Who are people who make you laugh? Please leave your favorite funny people in the comment section:
When we think about healthy relationships, it’s important to distinguish between two terms:
Humor: The production and demonstration of funny content.
Laughter: The physiological process of expressing joy, playfulness, and satisfaction.
There’s quite a bit of overlap between the two ideas. For instance, I’ve watched Huge Davies’ comedy special The Carpark multiple times and I gutturally laugh every time.
However, humor has a performative effect to it. Professional comedy makes this dynamic clear. Huge Davies is on a stage, performing his bit, and I am a passive participant in the audience, even while I’m actively laughing my ass off from the comfort of my chair.

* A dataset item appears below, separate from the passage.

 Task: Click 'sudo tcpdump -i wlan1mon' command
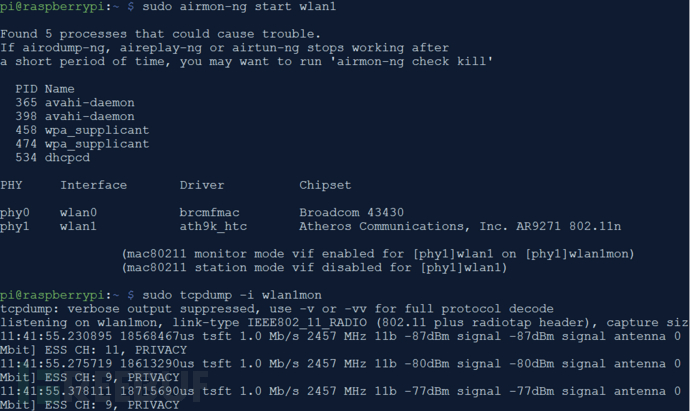[231, 295]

Whenever you or someone you know tells a funny story, they proverbially speaking have the microphone, and the other people in the interaction are listening and engaging. In an everyday interaction, each person plays these roles for a much shorter time than if I were to attend a comedy show; if I’m listening to someone tell a joke or funny anecdote, I have the capacity to respond, to compliment the joke, or to tell my own related anecdote.

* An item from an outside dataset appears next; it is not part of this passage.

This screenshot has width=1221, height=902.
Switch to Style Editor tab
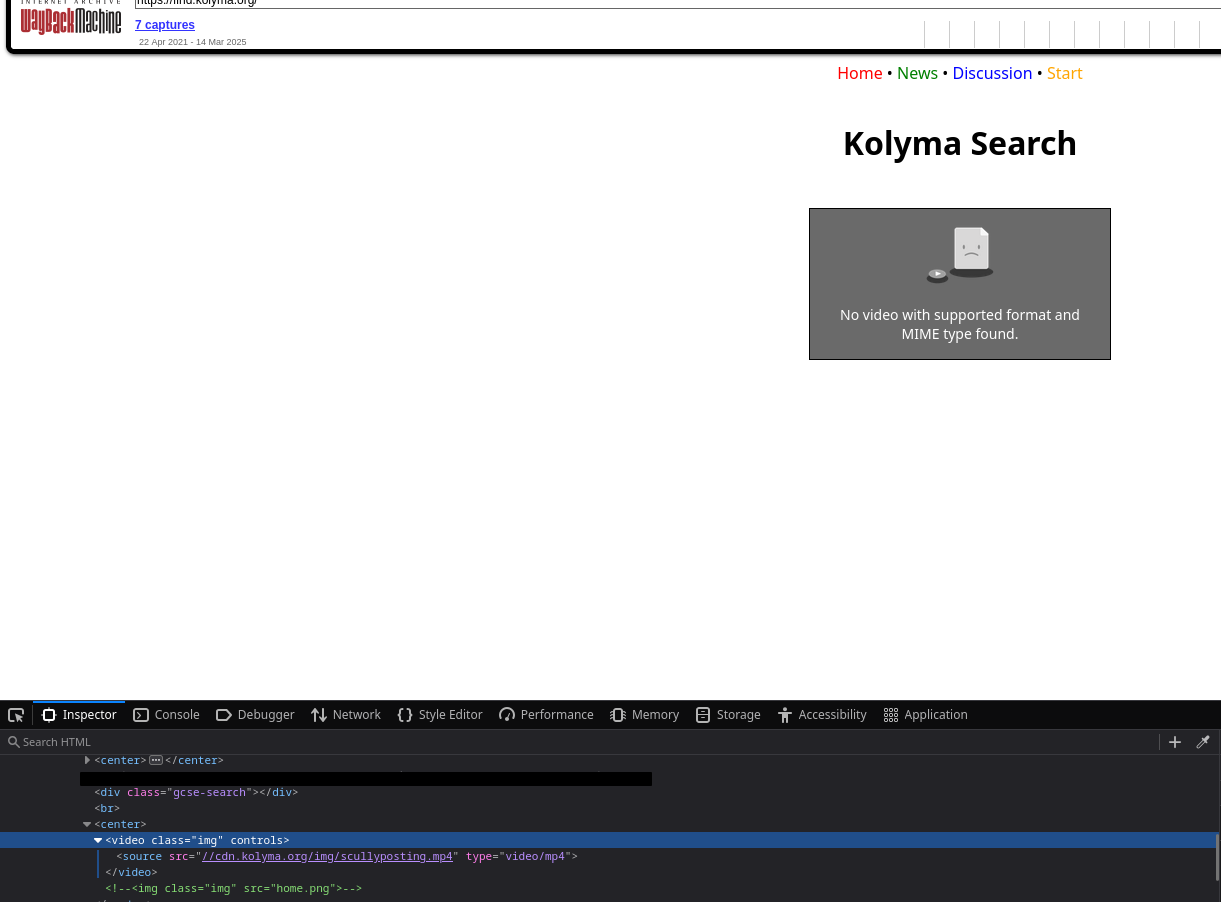[x=440, y=715]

Researchers have explored how humor has a net positive value in ongoing relationships. For instance, in 2006, Eric Bressler, professor of psychology at Westfield State, and colleagues suggested that women are attracted to men who make them laugh, and men are more likely to be attracted to women who laugh at their jokes. Last year, Kenneth Tan, professor of psychology at Singapore Management University, and his colleagues explored how relationship quality impacts how a person might perceive humor in a relationship; the higher the relationship quality the day before, the more likely a person was to laugh.
But research on humor, such as the two studies I alluded to, commonly focuses on the production of the individual. And while perhaps humor production can lead to a positive relational result, that doesn’t necessarily tell us how relationships work.
For one thing, there are plenty of times where humor can have a negative impact on a relationship, such as when humor puts down another person or group of people, deflects attention from an important conversation, or is rooted in contempt.
For another thing, this trend suggests that relational success is based on the personality traits and preferences of an individual, rather than how effectively two people work together to solve the daily challenges of life. While personality traits are certainly a factor for assessing successful relationships, the ways that two people communicate are much better markers for determining relational health.
Ten years ago, Dr. Laura Kurtz and Dr. Sara Algoe, professors of psychology at UNC-Chapel Hill, explored what are the dynamics that happen when couples laugh together, and how does that equate to a sense of relationship satisfaction, passion, and commitment. They asked 77 couples to have a 90 minute conversation, in which they utilized technology that assessed for facial expressions, verbal content, and vocal intonations. The technology specifically assessed for moments of shared laughter, unshared laughter, and interactions that followed and preceded the moments of laughter. They also gave couples a variety of questionnaires that assessed for the quality, passion, and commitment to the relationship.
They published the following results in the article “Putting Laughter in Context: Shared Laughter as Behavioral Indicator of Relational Wellbeing”, in the December, 2015 issue of Personal Relationships:
For starters, over the course of a 90 minute interaction, couples averaged 3.5 shared laughs together.
There’s are two important distinctions to make here:
Shared laughter and unshared laughter.
Ambiguous unshared laughter and “pure” unshared laughter (where a person’s entire body is involved in a more prolonged sense of laughter).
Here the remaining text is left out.